### EXTRAIT DU TEXTE
Les autres mouvements sont de moindre ampleur. Les décaissements liés au contentieux relatif à la taxe de 3 % sur les dividendes seraient de 500 millions d'euros en 2019, contre 4,2 millions d'euros en 2018. On peut également noter que le Gouvernement anticipe une nouvelle fois un retour à l'équilibre du compte d'affectation spéciale « Participations financières de l'État ».

Du solde budgétaire révisé en 2018 au solde prévisionnel 2019

(en milliards d'euros)

Source : commission des finances du Sénat, à partir des documents budgétaires

2. Une trajectoire de long terme de déficit budgétaire préoccupante

Le Gouvernement fait valoir que ce déficit budgétaire s'explique en partie par des mesures ponctuelles , qui ont un effet sur la seule année 2019, pour un montant de 25,9 milliards d'euros :

- la simultanéité du versement aux entreprises du CICE au titre des droits acquis précédemment et de la première année d'application des allégements de cotisations sociales , qui s'appliquent au titre de l'année en cours (impact négatif de 20 milliards d'euros sur le solde budgétaire) ;

- l'effet du décalage d'un mois sur le prélèvement à la source (impact négatif de 5,9 milliards d'euros).

Le déficit budgétaire serait donc, selon la présentation faite par le Gouvernement, de 72,8 milliards d'euros hors mesures ponctuelles, ce qui représenterait une réduction de 8,5 milliards d'euros par rapport au déficit prévisionnel de 81,3 milliards d'euros en 2018.

Votre rapporteur général fait toutefois observer qu' une telle comparaison doit également neutraliser les mesures ponctuelles qui améliorent le déficit , et pas seulement celles qui le creusent : c'est le cas de l'augmentation du cinquième acompte de l'impôt sur les sociétés , prévue par l'article 15 du présent projet de loi de finances (amélioration de 1,5 milliard d'euros sur le solde budgétaire). Cette mesure consiste en effet à percevoir dès la fin de l'année 2019 des sommes qui seraient de toute manière versées l'année suivante par les entreprises.

### EXTRAITS DE DONNÉES
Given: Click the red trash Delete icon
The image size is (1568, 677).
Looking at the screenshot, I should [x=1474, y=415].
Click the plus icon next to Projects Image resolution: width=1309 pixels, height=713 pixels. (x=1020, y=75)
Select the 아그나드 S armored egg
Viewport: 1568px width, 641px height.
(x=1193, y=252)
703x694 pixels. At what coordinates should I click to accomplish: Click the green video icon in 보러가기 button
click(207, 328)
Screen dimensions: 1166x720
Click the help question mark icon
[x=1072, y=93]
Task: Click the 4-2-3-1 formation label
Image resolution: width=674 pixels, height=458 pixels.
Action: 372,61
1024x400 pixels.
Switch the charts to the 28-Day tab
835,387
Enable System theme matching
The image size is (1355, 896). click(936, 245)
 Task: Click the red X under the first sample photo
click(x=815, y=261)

### CONSIGNE À TRAITER
Recopiez fidèlement le passage du texte sur le déficit budgétaire qui commence aux mots « - l'effet du décalage » et s'arrête après les mots « 81,3 milliards d'euros en 2018. ». Seul le texte sur le déficit budgétaire sert de base ; les données n'entrent pas en compte.

### RÉSULTAT DE L'EXERCICE
- l'effet du décalage d'un mois sur le prélèvement à la source (impact négatif de 5,9 milliards d'euros).

Le déficit budgétaire serait donc, selon la présentation faite par le Gouvernement, de 72,8 milliards d'euros hors mesures ponctuelles, ce qui représenterait une réduction de 8,5 milliards d'euros par rapport au déficit prévisionnel de 81,3 milliards d'euros en 2018.